Pourtant, le ministère des Sports perd son influence, lui qui est désormais placé sous la tutelle du ministère de l’Éducation…
C’est un très mauvais message qui a été envoyé. Nous sommes à quatre ans de l’organisation de la plus grande compétition mondiale à Paris et ce « déclassement » du ministère des Sports est donc une très mauvaise nouvelle. Aujourd’hui, j’ai la sensation qu’il y a une volonté de scinder le sport de haut niveau et le sport amateur avec d’un côté l’Agence nationale du sport et de l’autre une dérive vers les collectivités afin de gérer le sport pour tous. Je m’attendais personnellement à ce que le sport soit remis à sa juste place. Durant la période de confinement, nous avons pu voir que le sport était un facteur clé et essentiel concernant la santé et le bien-être de nos compatriotes. Aujourd’hui, le sport est déclassé par l’État et c’est quelque chose que je regrette énormément.
 

« Le sport doit être une priorité au niveau national »

 
Quelles mesures entendez-vous défendre dès cette rentrée ?
Le Sénat essaye depuis des années, par différents amendements, d’influer sur le budget du ministère des Sports. Malheureusement, les avancées portées par le Sénat sur ce sujet n’aboutissent pas à l’Assemblée nationale. Le gouvernement n’a donc pas suivi les recommandations du Sénat sur la hausse du budget accordé au sport. C’est donc un sujet sur lequel nous allons continuer à nous battre à l’occasion de cette rentrée, tout comme celui concernant l’avenir des CTS. Enfin, nous allons discuter autour du projet de loi Sport et Société, que nous attendons depuis deux ans. Nous attendons ce texte afin de pouvoir apporter les corrections nécessaires si le texte ne répond pas aux attentes sur des sujets forts comme le sport santé, le sport à l’école ou encore le sport en entreprise.
 
Selon vous, l’État est-il capable de changer son fusil d’épaule ? Ou a-t-il prouvé que le sport n’est pas l’une de ses priorités ?

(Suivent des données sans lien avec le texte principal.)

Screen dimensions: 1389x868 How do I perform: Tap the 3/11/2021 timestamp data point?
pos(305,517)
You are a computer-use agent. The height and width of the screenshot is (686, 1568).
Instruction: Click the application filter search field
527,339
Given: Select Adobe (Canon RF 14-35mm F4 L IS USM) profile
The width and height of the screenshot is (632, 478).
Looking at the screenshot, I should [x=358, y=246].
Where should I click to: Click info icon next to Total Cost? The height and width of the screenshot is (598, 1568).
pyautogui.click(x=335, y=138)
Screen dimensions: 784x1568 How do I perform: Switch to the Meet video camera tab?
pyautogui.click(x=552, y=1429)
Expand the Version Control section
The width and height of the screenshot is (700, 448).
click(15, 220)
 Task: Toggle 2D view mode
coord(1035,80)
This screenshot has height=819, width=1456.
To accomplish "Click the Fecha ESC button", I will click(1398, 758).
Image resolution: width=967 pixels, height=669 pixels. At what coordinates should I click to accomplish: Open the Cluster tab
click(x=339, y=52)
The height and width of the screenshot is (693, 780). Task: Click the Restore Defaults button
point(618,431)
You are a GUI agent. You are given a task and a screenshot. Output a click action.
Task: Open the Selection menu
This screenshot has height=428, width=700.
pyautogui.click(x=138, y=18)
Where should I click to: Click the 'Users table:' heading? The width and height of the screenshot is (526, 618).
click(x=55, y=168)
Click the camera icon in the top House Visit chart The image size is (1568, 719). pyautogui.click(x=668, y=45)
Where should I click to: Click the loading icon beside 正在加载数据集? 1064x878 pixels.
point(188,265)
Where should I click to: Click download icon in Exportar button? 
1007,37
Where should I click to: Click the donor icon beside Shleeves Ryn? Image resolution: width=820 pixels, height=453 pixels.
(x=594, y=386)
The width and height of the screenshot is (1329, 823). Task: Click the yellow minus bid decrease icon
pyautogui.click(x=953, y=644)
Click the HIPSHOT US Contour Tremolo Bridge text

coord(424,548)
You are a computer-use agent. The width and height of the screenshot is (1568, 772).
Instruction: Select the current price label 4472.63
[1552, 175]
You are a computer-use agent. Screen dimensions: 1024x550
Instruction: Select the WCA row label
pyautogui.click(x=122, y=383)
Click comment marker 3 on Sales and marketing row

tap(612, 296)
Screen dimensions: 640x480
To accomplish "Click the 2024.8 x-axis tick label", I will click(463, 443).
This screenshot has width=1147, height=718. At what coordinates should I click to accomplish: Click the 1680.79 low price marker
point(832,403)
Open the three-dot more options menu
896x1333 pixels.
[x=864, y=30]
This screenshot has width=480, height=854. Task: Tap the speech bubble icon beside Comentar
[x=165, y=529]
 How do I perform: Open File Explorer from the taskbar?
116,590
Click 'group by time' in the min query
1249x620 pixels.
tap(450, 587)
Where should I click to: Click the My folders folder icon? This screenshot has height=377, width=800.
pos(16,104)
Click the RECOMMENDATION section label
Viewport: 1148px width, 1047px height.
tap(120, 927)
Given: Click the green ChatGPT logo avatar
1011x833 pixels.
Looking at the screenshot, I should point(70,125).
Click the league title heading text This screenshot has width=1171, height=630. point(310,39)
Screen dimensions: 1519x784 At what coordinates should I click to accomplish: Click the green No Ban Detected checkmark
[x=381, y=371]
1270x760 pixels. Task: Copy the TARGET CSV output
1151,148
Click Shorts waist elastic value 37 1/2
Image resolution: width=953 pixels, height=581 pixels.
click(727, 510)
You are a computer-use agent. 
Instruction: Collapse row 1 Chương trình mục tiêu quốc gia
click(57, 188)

Les actes de l’État montrent en tout cas que le sport ne passe pas au premier plan. Mais de mon côté, je continuerai à me battre afin de montrer que le sport doit être une priorité au niveau national. L’État évoque régulièrement les valeurs du sport, mais très peu de moyens sont mis en place afin de permettre au sport de grandir et de mettre en place une vraie politique. Si tout le monde reconnaît les bienfaits de la pratique du sport dans ce pays, il faut désormais que l’on s’en donne les moyens. Aujourd’hui, nous avons un Premier ministre qui a dirigé l’Agence nationale du sport. J’ose espérer qu’il aura à cœur de défendre les intérêts du sport et d’entendre notre message d’alerte.